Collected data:
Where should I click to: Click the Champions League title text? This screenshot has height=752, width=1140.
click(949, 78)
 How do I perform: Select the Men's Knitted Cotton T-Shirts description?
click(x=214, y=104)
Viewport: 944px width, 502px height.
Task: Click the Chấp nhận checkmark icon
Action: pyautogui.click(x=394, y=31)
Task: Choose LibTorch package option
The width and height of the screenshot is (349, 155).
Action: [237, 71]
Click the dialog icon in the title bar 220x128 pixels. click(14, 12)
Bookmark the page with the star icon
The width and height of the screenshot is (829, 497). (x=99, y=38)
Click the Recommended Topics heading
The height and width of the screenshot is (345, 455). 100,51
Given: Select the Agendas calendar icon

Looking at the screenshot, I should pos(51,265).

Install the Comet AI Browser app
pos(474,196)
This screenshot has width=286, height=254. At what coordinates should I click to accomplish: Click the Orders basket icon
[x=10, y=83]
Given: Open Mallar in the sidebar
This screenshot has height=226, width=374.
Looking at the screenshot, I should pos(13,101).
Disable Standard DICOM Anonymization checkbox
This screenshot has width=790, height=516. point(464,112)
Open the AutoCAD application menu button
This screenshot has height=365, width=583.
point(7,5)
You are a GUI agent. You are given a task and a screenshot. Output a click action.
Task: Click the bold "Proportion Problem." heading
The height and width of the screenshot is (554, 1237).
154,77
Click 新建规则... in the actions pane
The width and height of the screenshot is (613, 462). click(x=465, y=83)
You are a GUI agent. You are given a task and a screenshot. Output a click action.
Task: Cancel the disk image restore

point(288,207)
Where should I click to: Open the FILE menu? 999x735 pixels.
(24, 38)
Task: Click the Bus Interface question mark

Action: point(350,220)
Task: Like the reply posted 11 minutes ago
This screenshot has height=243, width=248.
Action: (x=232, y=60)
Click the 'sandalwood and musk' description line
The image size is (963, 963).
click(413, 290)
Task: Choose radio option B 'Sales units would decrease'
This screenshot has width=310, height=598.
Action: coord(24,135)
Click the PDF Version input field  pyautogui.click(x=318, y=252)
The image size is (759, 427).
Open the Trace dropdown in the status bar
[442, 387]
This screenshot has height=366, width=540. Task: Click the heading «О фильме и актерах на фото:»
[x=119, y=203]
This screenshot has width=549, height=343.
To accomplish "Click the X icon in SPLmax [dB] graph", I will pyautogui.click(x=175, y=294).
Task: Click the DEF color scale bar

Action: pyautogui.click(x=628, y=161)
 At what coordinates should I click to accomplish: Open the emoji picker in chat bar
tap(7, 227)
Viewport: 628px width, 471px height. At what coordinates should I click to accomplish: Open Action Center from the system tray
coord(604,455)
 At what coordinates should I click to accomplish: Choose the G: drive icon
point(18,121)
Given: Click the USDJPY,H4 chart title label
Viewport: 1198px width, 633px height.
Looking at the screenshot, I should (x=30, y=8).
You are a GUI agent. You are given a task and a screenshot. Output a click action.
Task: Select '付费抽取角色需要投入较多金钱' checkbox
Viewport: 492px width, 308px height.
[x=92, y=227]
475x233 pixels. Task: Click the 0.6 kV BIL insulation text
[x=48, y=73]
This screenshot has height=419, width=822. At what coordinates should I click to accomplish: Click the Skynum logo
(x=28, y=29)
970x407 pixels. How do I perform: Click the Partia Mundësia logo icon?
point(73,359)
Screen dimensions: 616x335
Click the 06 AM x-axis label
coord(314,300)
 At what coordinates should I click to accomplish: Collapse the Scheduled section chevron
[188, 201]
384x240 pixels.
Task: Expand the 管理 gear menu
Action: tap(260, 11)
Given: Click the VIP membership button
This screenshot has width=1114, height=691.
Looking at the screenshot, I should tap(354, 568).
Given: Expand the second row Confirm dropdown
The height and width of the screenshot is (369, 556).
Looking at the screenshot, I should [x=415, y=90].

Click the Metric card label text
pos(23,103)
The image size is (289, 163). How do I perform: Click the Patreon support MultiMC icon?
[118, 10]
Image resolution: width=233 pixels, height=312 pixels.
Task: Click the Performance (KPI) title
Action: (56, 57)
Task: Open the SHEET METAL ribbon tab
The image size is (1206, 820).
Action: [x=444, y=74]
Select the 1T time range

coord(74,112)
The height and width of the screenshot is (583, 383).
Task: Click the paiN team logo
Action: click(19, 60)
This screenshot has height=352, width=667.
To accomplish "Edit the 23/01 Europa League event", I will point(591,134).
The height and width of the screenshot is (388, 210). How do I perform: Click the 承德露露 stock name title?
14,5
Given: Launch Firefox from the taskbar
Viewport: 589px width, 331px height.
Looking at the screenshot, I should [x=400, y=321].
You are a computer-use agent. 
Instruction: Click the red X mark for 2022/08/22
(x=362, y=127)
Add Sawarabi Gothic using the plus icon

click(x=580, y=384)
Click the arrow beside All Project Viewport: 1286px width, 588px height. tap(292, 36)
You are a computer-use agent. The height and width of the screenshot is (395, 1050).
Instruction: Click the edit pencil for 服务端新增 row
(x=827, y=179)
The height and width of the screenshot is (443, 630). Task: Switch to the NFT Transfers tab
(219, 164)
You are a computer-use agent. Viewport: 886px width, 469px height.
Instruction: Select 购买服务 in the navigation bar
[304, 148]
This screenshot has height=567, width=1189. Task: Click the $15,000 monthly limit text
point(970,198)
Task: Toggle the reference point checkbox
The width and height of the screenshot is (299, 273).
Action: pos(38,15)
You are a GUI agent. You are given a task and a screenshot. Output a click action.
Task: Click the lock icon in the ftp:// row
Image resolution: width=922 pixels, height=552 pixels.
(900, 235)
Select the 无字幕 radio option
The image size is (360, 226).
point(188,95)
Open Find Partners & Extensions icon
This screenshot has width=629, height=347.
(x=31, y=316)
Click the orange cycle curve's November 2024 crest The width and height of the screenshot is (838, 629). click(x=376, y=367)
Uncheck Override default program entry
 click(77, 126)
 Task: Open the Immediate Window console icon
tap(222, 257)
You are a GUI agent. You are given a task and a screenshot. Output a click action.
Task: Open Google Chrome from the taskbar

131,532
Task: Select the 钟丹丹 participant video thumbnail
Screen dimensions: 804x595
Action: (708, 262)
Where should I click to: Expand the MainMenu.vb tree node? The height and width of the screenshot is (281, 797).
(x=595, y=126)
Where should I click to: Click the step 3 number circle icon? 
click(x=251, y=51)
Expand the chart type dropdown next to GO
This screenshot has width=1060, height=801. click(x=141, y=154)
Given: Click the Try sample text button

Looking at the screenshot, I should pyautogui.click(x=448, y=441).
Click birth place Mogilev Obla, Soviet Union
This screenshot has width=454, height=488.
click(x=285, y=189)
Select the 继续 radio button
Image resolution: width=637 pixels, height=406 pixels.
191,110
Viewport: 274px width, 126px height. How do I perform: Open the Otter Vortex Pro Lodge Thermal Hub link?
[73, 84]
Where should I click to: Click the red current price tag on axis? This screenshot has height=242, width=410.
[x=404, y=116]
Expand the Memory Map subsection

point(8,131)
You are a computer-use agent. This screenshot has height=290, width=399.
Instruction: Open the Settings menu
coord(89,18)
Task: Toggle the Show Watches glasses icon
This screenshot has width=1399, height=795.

_What you are asked to do_
In the records above, copy exactly the lines from the one that contains "Where should I click to: Click the step" through the last, and nothing else.

_Exercise response_
Where should I click to: Click the step 3 number circle icon? 
click(x=251, y=51)
Expand the chart type dropdown next to GO
This screenshot has width=1060, height=801. click(x=141, y=154)
Given: Click the Try sample text button

Looking at the screenshot, I should pyautogui.click(x=448, y=441).
Click birth place Mogilev Obla, Soviet Union
This screenshot has width=454, height=488.
click(x=285, y=189)
Select the 继续 radio button
Image resolution: width=637 pixels, height=406 pixels.
191,110
Viewport: 274px width, 126px height. How do I perform: Open the Otter Vortex Pro Lodge Thermal Hub link?
[73, 84]
Where should I click to: Click the red current price tag on axis? This screenshot has height=242, width=410.
[x=404, y=116]
Expand the Memory Map subsection

point(8,131)
You are a computer-use agent. This screenshot has height=290, width=399.
Instruction: Open the Settings menu
coord(89,18)
Task: Toggle the Show Watches glasses icon
This screenshot has width=1399, height=795.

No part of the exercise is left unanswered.